Urban Shield is a full‐scale regional preparedness exercise funded by the Bay Area Urban Areas Security Initiative (UASI), a project financed by the US Department of Homeland Security. It assesses the Bay Area UASI Region’s response capabilities within multi‐discipline procedures, organization, planning, policies, equipment and training. During the Urban Shield trainings, participants are allowed to use military grade weapons, gear, and munitions, much of which is available for purchase at event’s vendor show. 

Boomer Vicente, ASUC senator and primary sponsor of the resolution, said in a recent interview that the removal of Urban Shield trainings is crucial to student safety and comfort around campus. “Our senators do not support [Urban Shield] because of it’s racist trainings and how it promotes militarization on campus. The training itself promotes this idea that people of color are always a threat or are terrorists. The resolution calls to reform training policies that UCPD participates in so the department no longer perpetuates racism and Islamophobia,” he said.

Vicente said the UC Berkeley Graduate Assembly plans to write a bill in support of the ASUC’s decision.
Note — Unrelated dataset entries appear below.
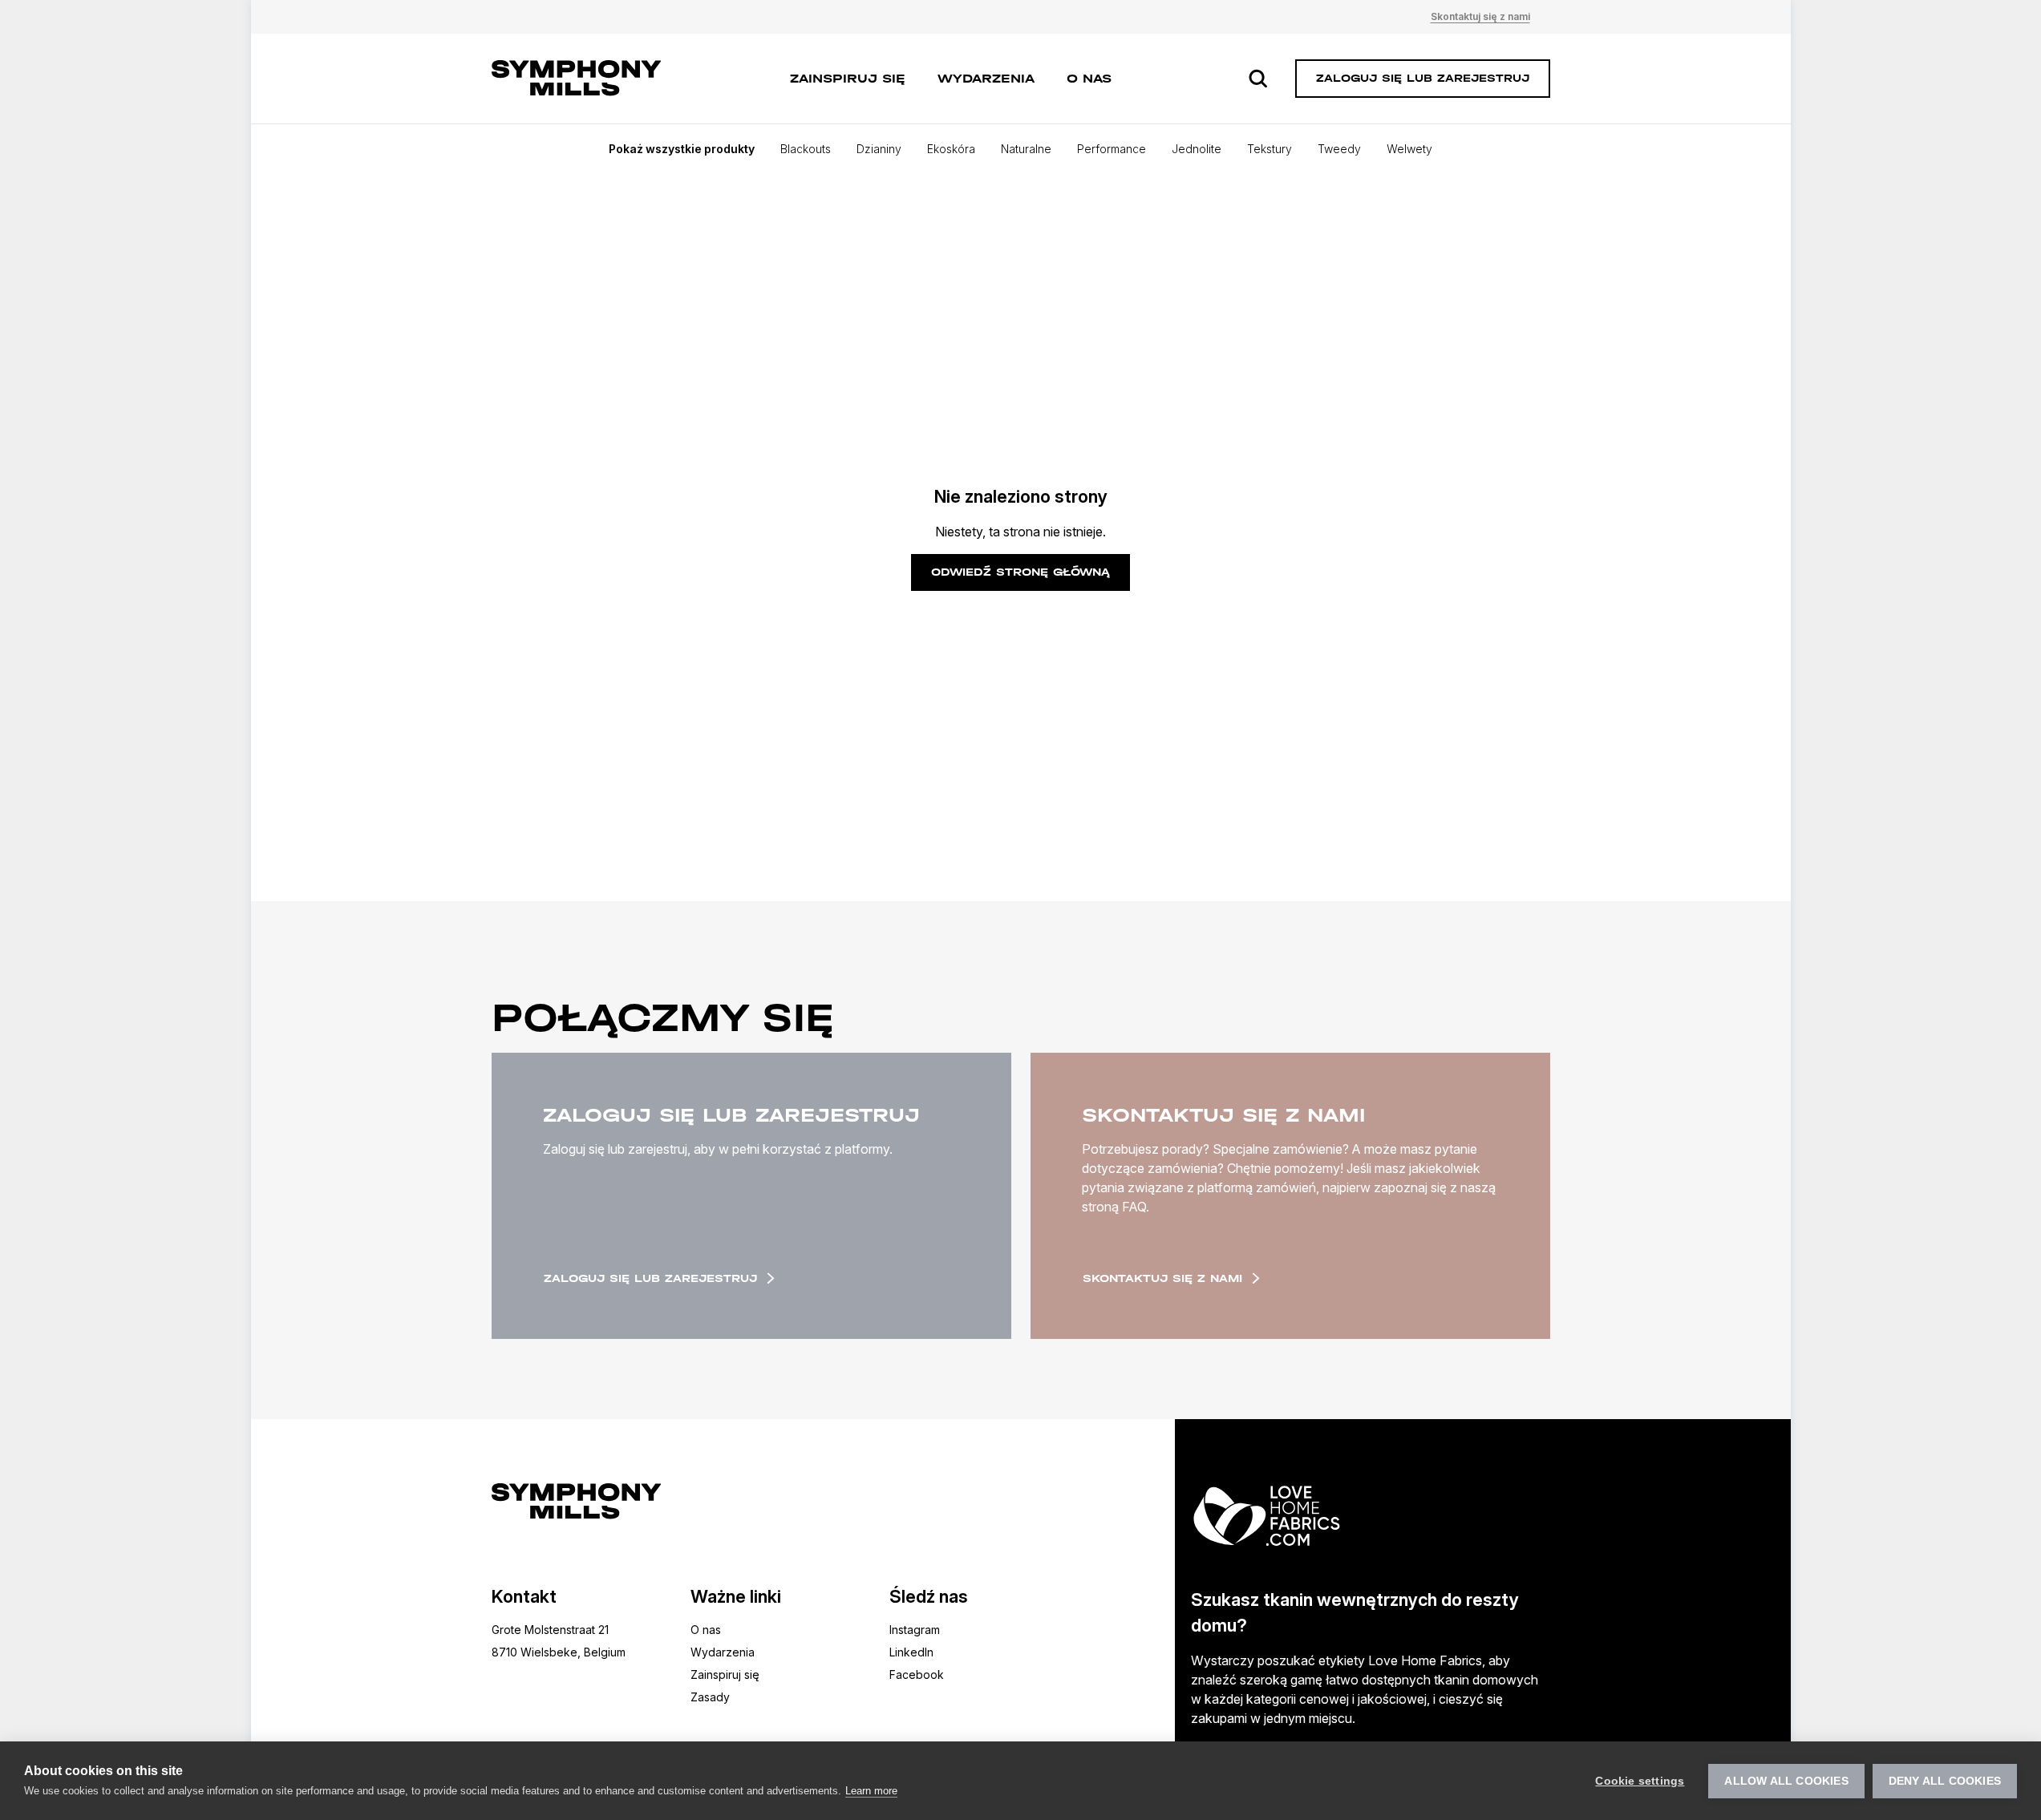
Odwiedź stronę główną (1020, 572)
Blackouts (805, 149)
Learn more (871, 1791)
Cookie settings (1639, 1781)
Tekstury (1269, 149)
In addition, the resolution calls for a reformation of police training policy on all UC campuses. “The resolution asks the External Affairs vice president to work with the UC Student Association and ask to reform UCPD training statewide so not only Berkeley won’t participate, but so other campus police departments won’t participate either,” said Vicente. 

According to UCPD Administrative Sergeant Sabrina Reich, UCPD has participated in Urban Shield since the program’s launch in 2007. “Urban Shield provides realistic scenario-based training that our officers cannot get anywhere else. Our officers bring this training and experience back to the campus so we can better prepare and respond to a variety of emergency situations,” Reich said in an email. 
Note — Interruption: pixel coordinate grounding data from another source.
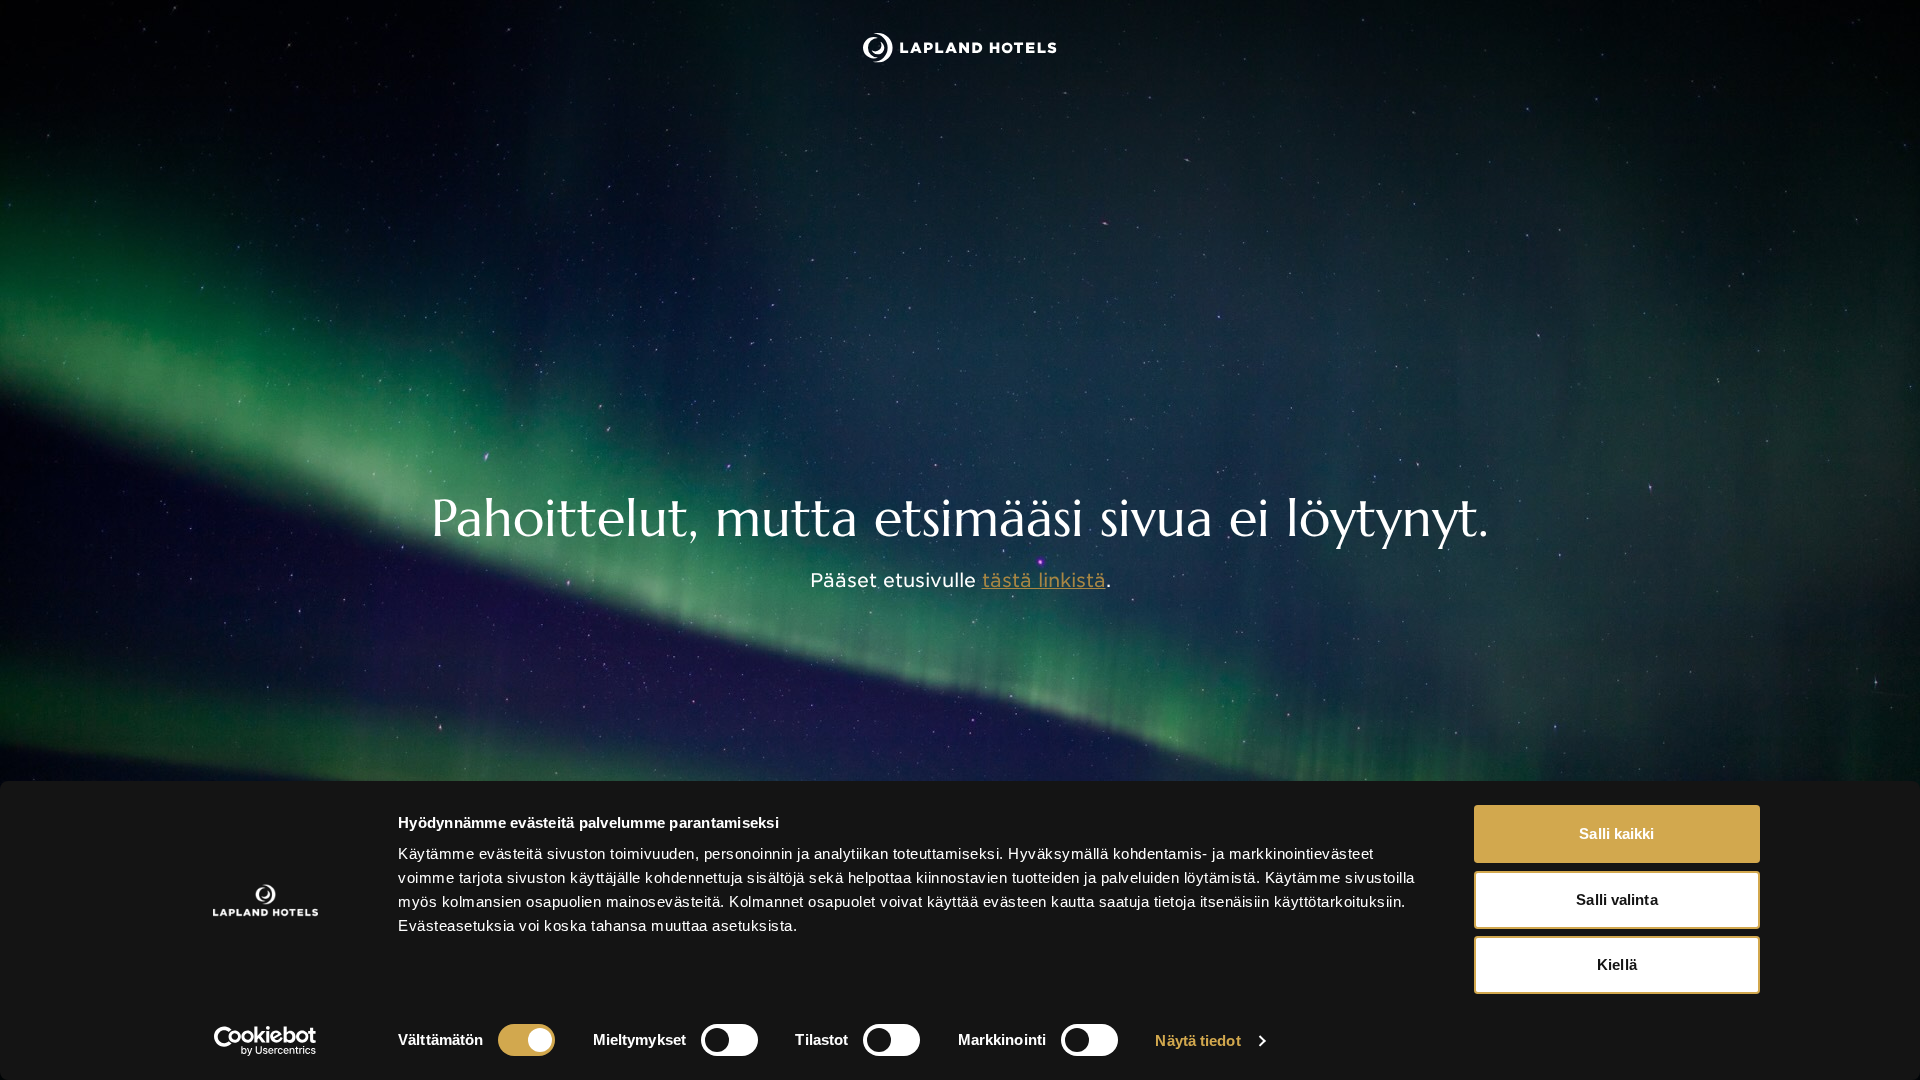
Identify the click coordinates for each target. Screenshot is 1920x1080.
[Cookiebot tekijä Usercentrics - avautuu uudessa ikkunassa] (265, 1041)
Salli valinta (1616, 899)
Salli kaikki (1616, 833)
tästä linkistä (1044, 580)
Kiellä (1617, 964)
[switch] (729, 1040)
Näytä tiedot (1197, 1040)
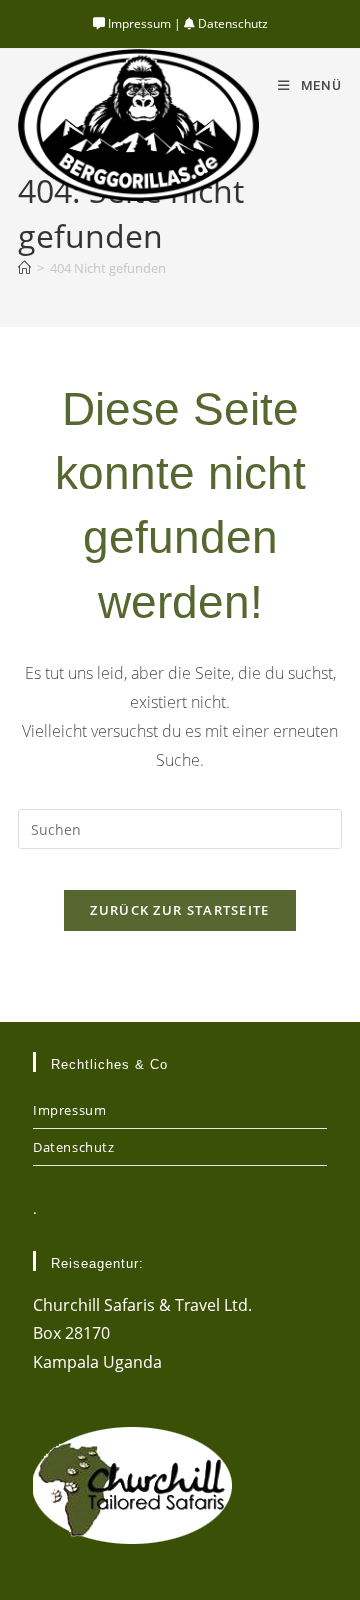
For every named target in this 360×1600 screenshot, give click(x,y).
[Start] (24, 268)
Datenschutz (231, 23)
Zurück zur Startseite (179, 910)
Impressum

Reich also said UCPD officers receive cultural competency training. “We recently hosted the Islamic Networks Group who provided Muslim cultural awareness training to our police officers and professional staff,” she said.

However, Vicente stresses that many students and community members, including himself, feel threatened by the level of police militarization the Urban Shield trainings promote. 

The resolution highlights the alleged beating and harm on students by UCPD during the Occupy Cal Movement, as well as how UCPD took part in a training scenario in which a Muslim man was said to have been fired from his job and began “screaming that he wanted to hurt the Jews,” and that he frequently visited pro-jihadist websites, anti-Semitic websites, and websites with information on how to build weapons of mass destruction.

The document also points to how a shirt on sale at the 2015 Urban Shield Expo read, “Black Rifles Matter,” which the resolution says reveals a “blatant disregard for #BlackLivesMatter as a political and social movement, apparent anti‐blackness, and white supremacist messages present at this expo.”

“Modern technologies have made the blatant racism that is internalized within police departments apparent. With this in mind it is imperative that the influences of racist, anti‐black, ideologies be recognized and prevented on a systematic level,” the resolution also states.

According to Reich, UCPD currently intends to participate in this year’s Urban Shield training, which will take place on September 9-12.

“This resolution is symbolic of how students on campus are not comfortable with this,” Vicente said. “UCPD needs to listen to what students are demanding. If they don’t then there is no trust, which increases the distrust we as students have with the departments on our own campus.”